## Supplied records:
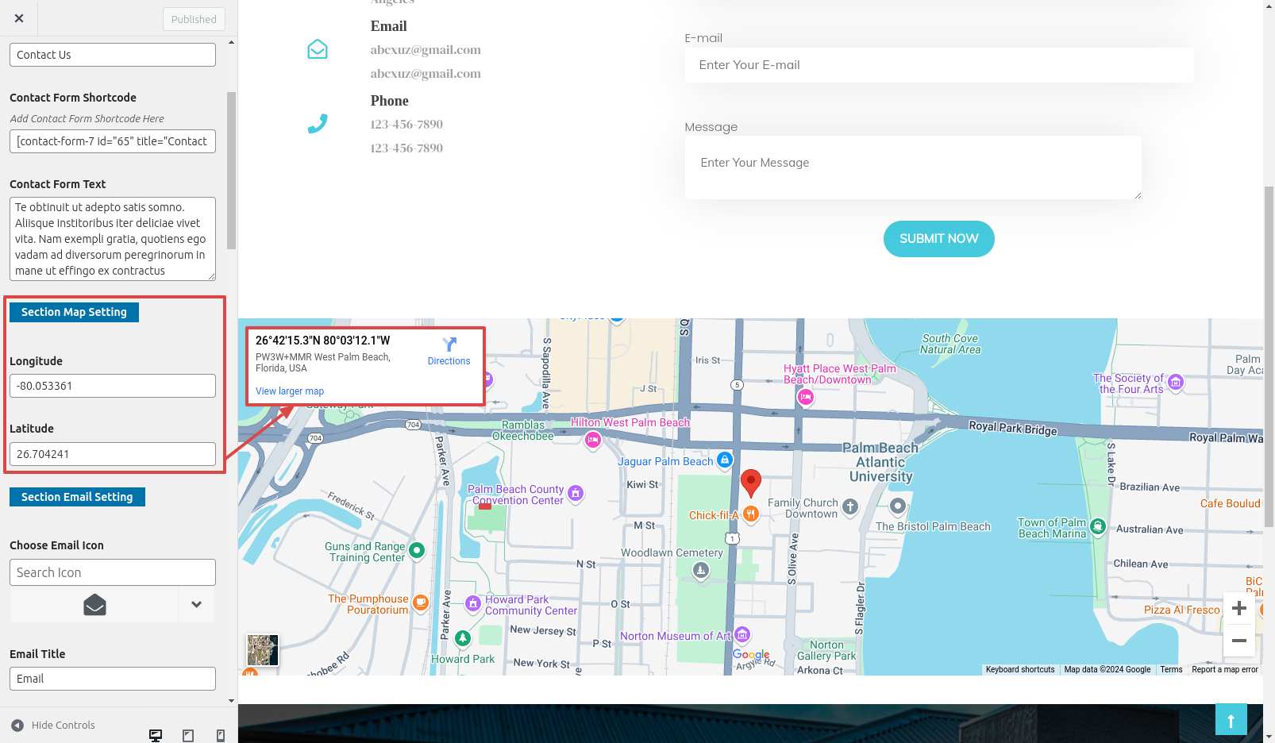Image resolution: width=1275 pixels, height=743 pixels.
Task: Switch to mobile preview device icon
Action: 221,735
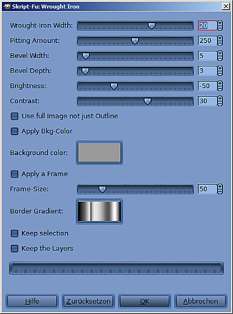
Task: Click the Brightness slider handle
Action: tap(114, 86)
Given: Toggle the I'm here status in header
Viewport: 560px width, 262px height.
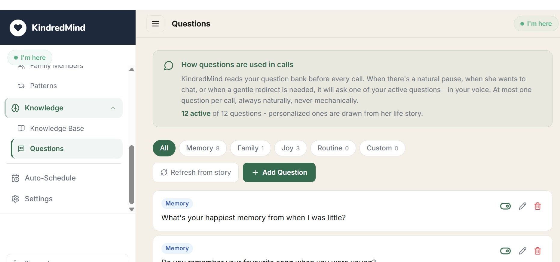Looking at the screenshot, I should coord(536,24).
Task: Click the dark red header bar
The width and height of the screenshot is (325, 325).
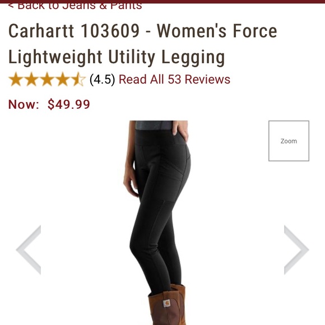Action: click(x=163, y=2)
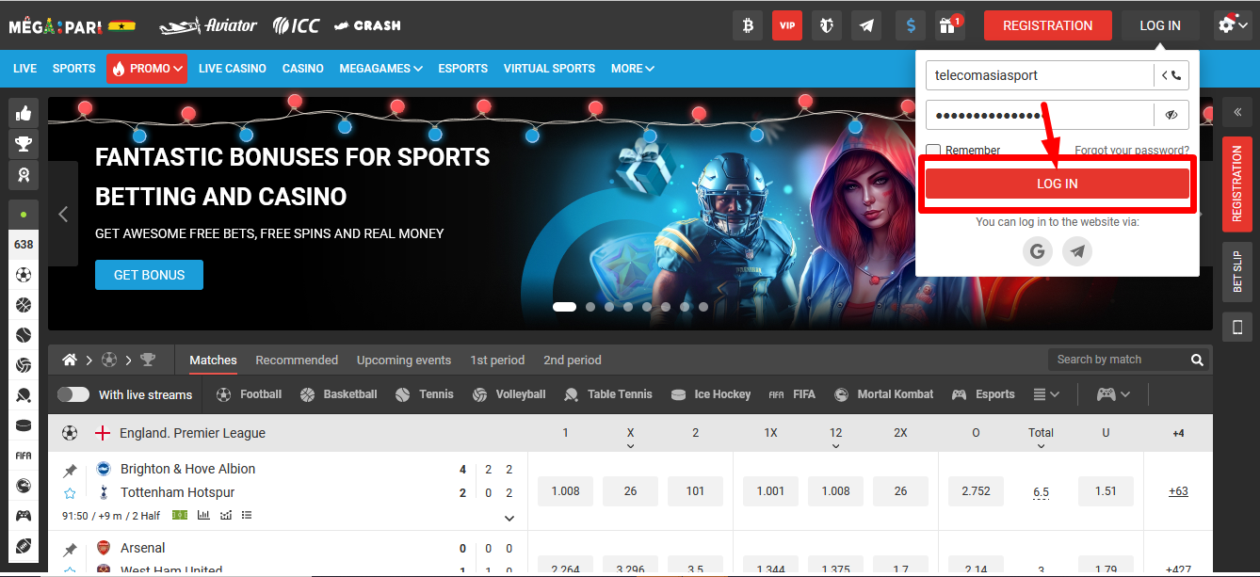Image resolution: width=1260 pixels, height=577 pixels.
Task: Open the MORE dropdown in navigation
Action: [632, 69]
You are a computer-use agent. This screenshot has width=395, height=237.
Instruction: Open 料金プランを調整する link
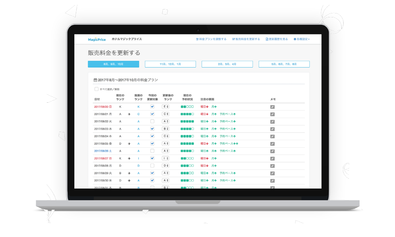[x=211, y=39]
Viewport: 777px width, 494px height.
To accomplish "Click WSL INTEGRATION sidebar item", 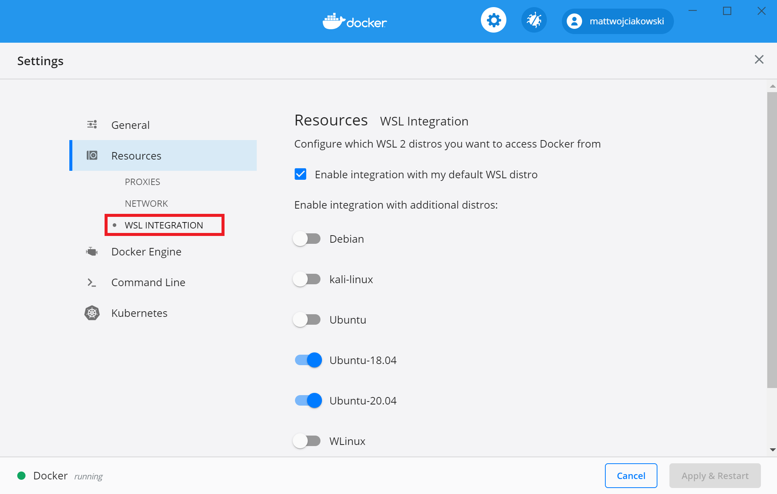I will pyautogui.click(x=164, y=225).
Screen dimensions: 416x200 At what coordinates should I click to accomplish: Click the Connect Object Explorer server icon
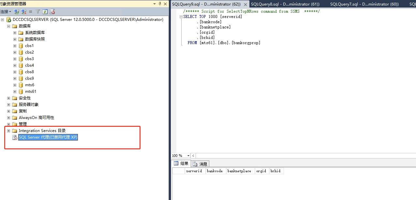click(16, 11)
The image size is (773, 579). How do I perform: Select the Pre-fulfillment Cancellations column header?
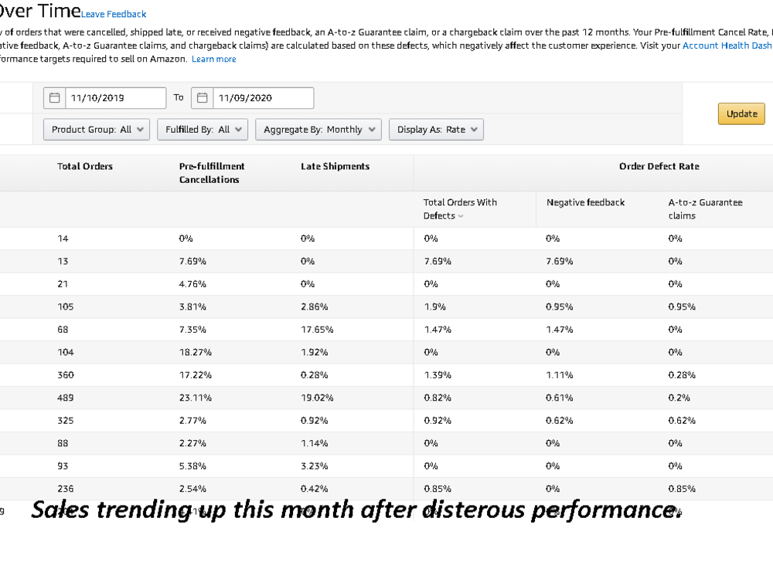212,173
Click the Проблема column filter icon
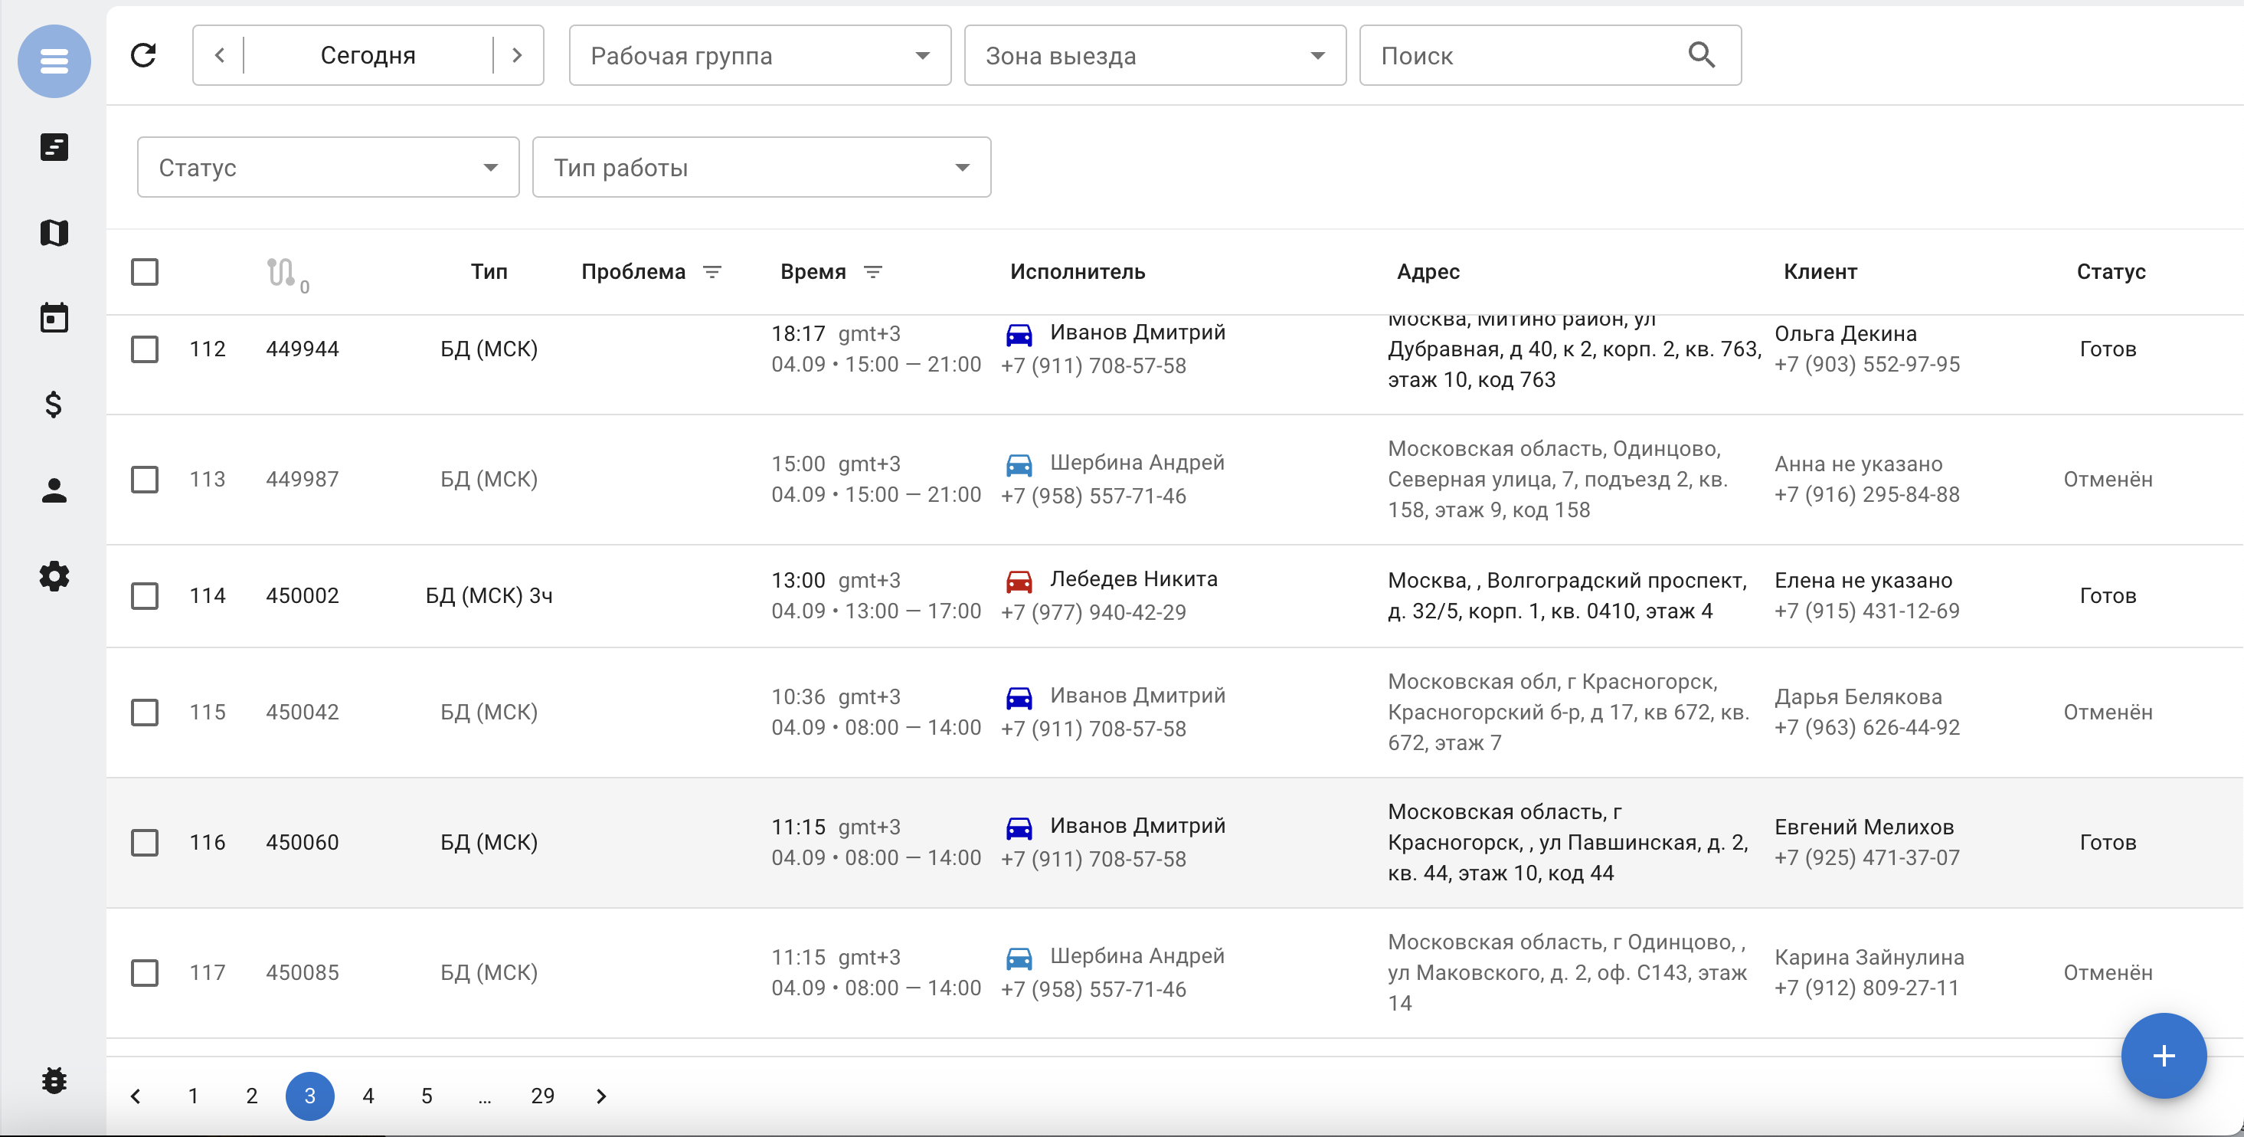 tap(712, 272)
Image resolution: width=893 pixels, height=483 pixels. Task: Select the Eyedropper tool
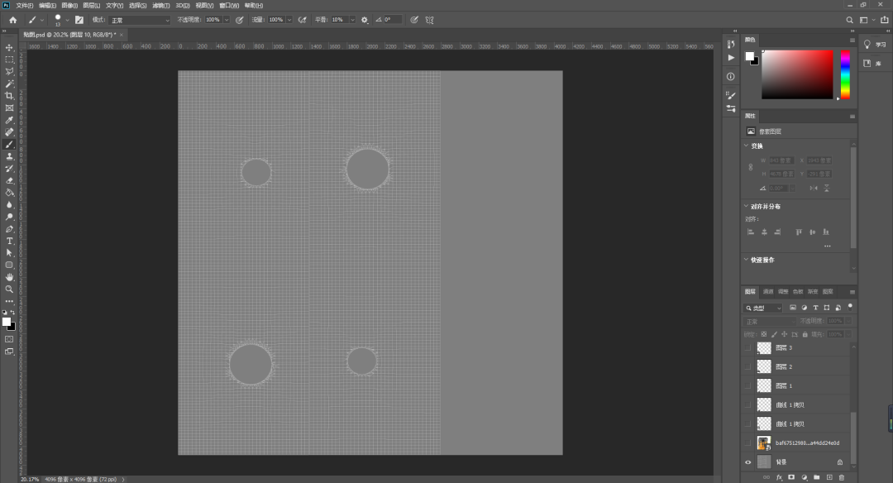(x=9, y=120)
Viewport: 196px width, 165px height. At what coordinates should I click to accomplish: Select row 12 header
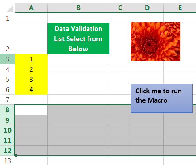[7, 150]
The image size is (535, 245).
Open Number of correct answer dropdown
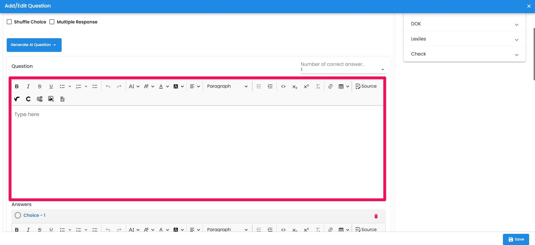[343, 69]
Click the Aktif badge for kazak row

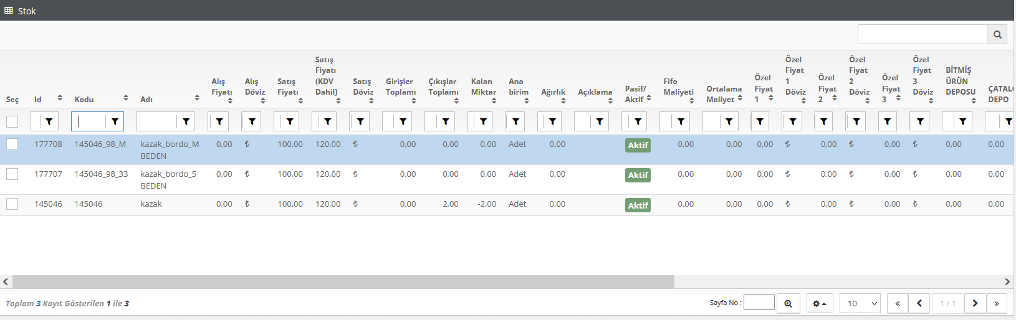point(638,205)
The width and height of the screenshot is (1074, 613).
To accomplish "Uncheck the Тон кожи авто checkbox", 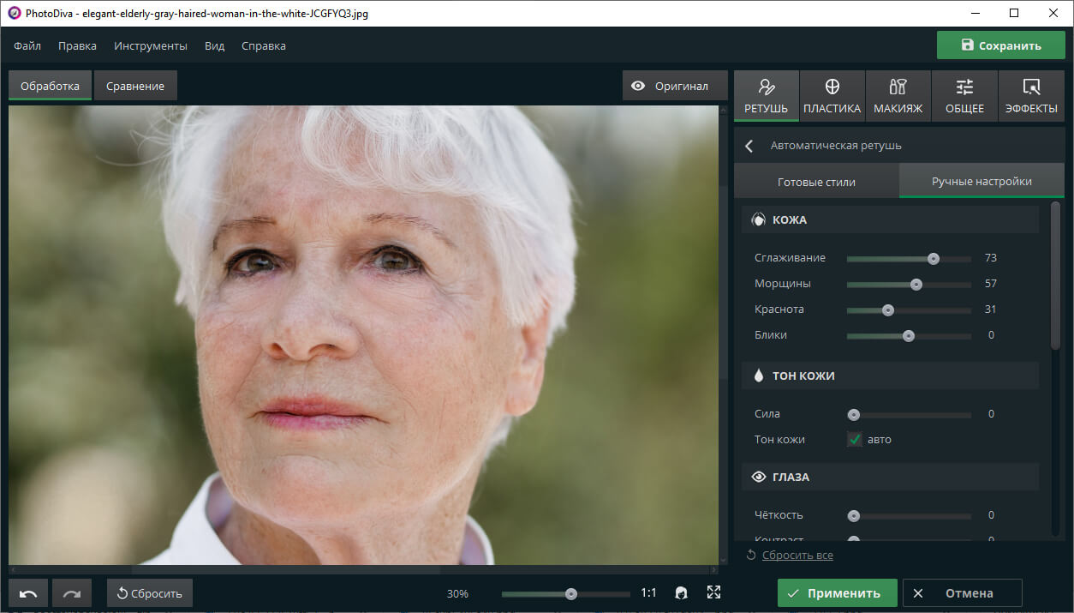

## Exercise prompt:
Copy out the lines of the records starting at the line containing "Task: Click the dark red header bar" and ending at the line containing "Action: [632, 69]", both included, leaving out the pictures.

## Expected output:
Task: Click the dark red header bar
The width and height of the screenshot is (325, 325).
Action: click(x=163, y=2)
Image resolution: width=1260 pixels, height=577 pixels.
Task: Open the MORE dropdown in navigation
Action: [632, 69]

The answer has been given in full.